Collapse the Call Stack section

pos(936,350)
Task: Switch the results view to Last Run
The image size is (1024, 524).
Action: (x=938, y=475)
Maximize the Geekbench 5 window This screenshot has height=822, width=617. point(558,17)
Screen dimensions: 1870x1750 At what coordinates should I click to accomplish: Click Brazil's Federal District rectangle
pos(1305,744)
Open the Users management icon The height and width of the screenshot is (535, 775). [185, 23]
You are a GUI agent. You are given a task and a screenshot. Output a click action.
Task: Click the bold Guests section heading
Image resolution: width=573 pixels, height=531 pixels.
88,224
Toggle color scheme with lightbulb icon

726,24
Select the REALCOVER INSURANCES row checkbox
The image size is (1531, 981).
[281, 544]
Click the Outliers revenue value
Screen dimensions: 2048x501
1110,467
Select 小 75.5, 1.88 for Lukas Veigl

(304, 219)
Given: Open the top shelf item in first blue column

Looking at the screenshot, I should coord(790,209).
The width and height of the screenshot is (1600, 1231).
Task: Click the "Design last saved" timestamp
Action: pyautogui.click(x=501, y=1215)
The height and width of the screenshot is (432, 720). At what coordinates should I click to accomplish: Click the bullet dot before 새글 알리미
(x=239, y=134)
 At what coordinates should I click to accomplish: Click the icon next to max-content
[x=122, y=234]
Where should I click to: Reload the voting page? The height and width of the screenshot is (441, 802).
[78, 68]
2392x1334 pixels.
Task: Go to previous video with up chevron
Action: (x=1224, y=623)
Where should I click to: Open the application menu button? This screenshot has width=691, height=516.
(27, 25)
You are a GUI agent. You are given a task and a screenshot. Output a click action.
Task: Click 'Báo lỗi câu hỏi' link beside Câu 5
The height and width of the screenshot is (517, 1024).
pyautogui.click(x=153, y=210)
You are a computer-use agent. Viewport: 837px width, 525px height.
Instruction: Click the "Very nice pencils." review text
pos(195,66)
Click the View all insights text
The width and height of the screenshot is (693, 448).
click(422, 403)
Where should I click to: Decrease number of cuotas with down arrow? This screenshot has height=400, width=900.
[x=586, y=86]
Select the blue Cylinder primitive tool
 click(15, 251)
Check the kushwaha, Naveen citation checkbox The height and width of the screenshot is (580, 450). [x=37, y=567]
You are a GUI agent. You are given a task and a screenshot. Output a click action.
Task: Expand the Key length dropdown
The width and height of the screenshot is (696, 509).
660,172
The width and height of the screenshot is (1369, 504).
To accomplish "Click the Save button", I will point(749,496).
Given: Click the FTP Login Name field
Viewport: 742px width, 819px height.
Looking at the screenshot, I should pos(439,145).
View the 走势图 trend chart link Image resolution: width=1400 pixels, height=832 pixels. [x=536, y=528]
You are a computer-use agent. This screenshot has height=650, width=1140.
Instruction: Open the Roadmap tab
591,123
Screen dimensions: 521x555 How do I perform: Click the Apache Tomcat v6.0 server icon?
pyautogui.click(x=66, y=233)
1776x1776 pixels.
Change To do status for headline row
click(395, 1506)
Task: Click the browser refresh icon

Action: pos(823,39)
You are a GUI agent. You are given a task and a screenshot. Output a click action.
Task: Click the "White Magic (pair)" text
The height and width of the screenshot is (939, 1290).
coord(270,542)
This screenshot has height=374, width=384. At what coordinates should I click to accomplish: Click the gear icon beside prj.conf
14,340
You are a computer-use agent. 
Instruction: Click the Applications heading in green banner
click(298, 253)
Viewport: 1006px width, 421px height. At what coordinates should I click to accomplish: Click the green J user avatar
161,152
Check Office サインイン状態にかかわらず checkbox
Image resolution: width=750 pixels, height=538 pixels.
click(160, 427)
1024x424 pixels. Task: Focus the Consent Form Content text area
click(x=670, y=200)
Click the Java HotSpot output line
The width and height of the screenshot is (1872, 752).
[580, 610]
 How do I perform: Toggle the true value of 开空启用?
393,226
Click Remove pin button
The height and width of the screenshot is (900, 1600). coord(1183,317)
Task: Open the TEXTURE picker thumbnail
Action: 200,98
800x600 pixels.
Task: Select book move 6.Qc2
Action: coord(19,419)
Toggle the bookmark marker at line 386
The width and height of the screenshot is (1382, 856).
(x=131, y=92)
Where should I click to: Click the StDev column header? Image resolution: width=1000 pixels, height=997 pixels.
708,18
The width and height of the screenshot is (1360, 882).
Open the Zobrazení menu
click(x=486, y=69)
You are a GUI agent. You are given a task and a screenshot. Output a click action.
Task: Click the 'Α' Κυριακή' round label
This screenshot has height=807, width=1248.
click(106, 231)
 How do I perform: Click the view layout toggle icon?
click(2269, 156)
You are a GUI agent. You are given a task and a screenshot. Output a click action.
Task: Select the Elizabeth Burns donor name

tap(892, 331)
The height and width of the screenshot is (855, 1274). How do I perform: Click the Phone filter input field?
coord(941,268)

----------------

Assignment ▸ Please return the data above exactly as given.

Answer to the exercise ▸
Collapse the Call Stack section

pos(936,350)
Task: Switch the results view to Last Run
The image size is (1024, 524).
Action: (x=938, y=475)
Maximize the Geekbench 5 window This screenshot has height=822, width=617. point(558,17)
Screen dimensions: 1870x1750 At what coordinates should I click to accomplish: Click Brazil's Federal District rectangle
pos(1305,744)
Open the Users management icon The height and width of the screenshot is (535, 775). [185, 23]
You are a GUI agent. You are given a task and a screenshot. Output a click action.
Task: Click the bold Guests section heading
Image resolution: width=573 pixels, height=531 pixels.
88,224
Toggle color scheme with lightbulb icon

726,24
Select the REALCOVER INSURANCES row checkbox
The image size is (1531, 981).
[281, 544]
Click the Outliers revenue value
Screen dimensions: 2048x501
1110,467
Select 小 75.5, 1.88 for Lukas Veigl

(304, 219)
Given: Open the top shelf item in first blue column

Looking at the screenshot, I should coord(790,209).
The width and height of the screenshot is (1600, 1231).
Task: Click the "Design last saved" timestamp
Action: pyautogui.click(x=501, y=1215)
The height and width of the screenshot is (432, 720). At what coordinates should I click to accomplish: Click the bullet dot before 새글 알리미
(x=239, y=134)
 At what coordinates should I click to accomplish: Click the icon next to max-content
[x=122, y=234]
Where should I click to: Reload the voting page? The height and width of the screenshot is (441, 802).
[78, 68]
2392x1334 pixels.
Task: Go to previous video with up chevron
Action: (x=1224, y=623)
Where should I click to: Open the application menu button? This screenshot has width=691, height=516.
(27, 25)
You are a GUI agent. You are given a task and a screenshot. Output a click action.
Task: Click 'Báo lỗi câu hỏi' link beside Câu 5
The height and width of the screenshot is (517, 1024).
pyautogui.click(x=153, y=210)
You are a computer-use agent. Viewport: 837px width, 525px height.
Instruction: Click the "Very nice pencils." review text
pos(195,66)
Click the View all insights text
The width and height of the screenshot is (693, 448).
click(422, 403)
Where should I click to: Decrease number of cuotas with down arrow? This screenshot has height=400, width=900.
[x=586, y=86]
Select the blue Cylinder primitive tool
 click(15, 251)
Check the kushwaha, Naveen citation checkbox The height and width of the screenshot is (580, 450). [x=37, y=567]
You are a GUI agent. You are given a task and a screenshot. Output a click action.
Task: Expand the Key length dropdown
The width and height of the screenshot is (696, 509).
660,172
The width and height of the screenshot is (1369, 504).
To accomplish "Click the Save button", I will point(749,496).
Given: Click the FTP Login Name field
Viewport: 742px width, 819px height.
Looking at the screenshot, I should pos(439,145).
View the 走势图 trend chart link Image resolution: width=1400 pixels, height=832 pixels. [x=536, y=528]
You are a computer-use agent. This screenshot has height=650, width=1140.
Instruction: Open the Roadmap tab
591,123
Screen dimensions: 521x555 How do I perform: Click the Apache Tomcat v6.0 server icon?
pyautogui.click(x=66, y=233)
1776x1776 pixels.
Change To do status for headline row
click(395, 1506)
Task: Click the browser refresh icon

Action: pos(823,39)
You are a GUI agent. You are given a task and a screenshot. Output a click action.
Task: Click the "White Magic (pair)" text
The height and width of the screenshot is (939, 1290).
coord(270,542)
This screenshot has height=374, width=384. At what coordinates should I click to accomplish: Click the gear icon beside prj.conf
14,340
You are a computer-use agent. 
Instruction: Click the Applications heading in green banner
click(298, 253)
Viewport: 1006px width, 421px height. At what coordinates should I click to accomplish: Click the green J user avatar
161,152
Check Office サインイン状態にかかわらず checkbox
Image resolution: width=750 pixels, height=538 pixels.
click(160, 427)
1024x424 pixels. Task: Focus the Consent Form Content text area
click(x=670, y=200)
Click the Java HotSpot output line
The width and height of the screenshot is (1872, 752).
[580, 610]
 How do I perform: Toggle the true value of 开空启用?
393,226
Click Remove pin button
The height and width of the screenshot is (900, 1600). coord(1183,317)
Task: Open the TEXTURE picker thumbnail
Action: 200,98
800x600 pixels.
Task: Select book move 6.Qc2
Action: coord(19,419)
Toggle the bookmark marker at line 386
The width and height of the screenshot is (1382, 856).
(x=131, y=92)
Where should I click to: Click the StDev column header? Image resolution: width=1000 pixels, height=997 pixels.
708,18
The width and height of the screenshot is (1360, 882).
Open the Zobrazení menu
click(x=486, y=69)
You are a GUI agent. You are given a task and a screenshot. Output a click action.
Task: Click the 'Α' Κυριακή' round label
This screenshot has height=807, width=1248.
click(106, 231)
 How do I perform: Click the view layout toggle icon?
click(2269, 156)
You are a GUI agent. You are given a task and a screenshot. Output a click action.
Task: Select the Elizabeth Burns donor name

tap(892, 331)
The height and width of the screenshot is (855, 1274). How do I perform: Click the Phone filter input field?
coord(941,268)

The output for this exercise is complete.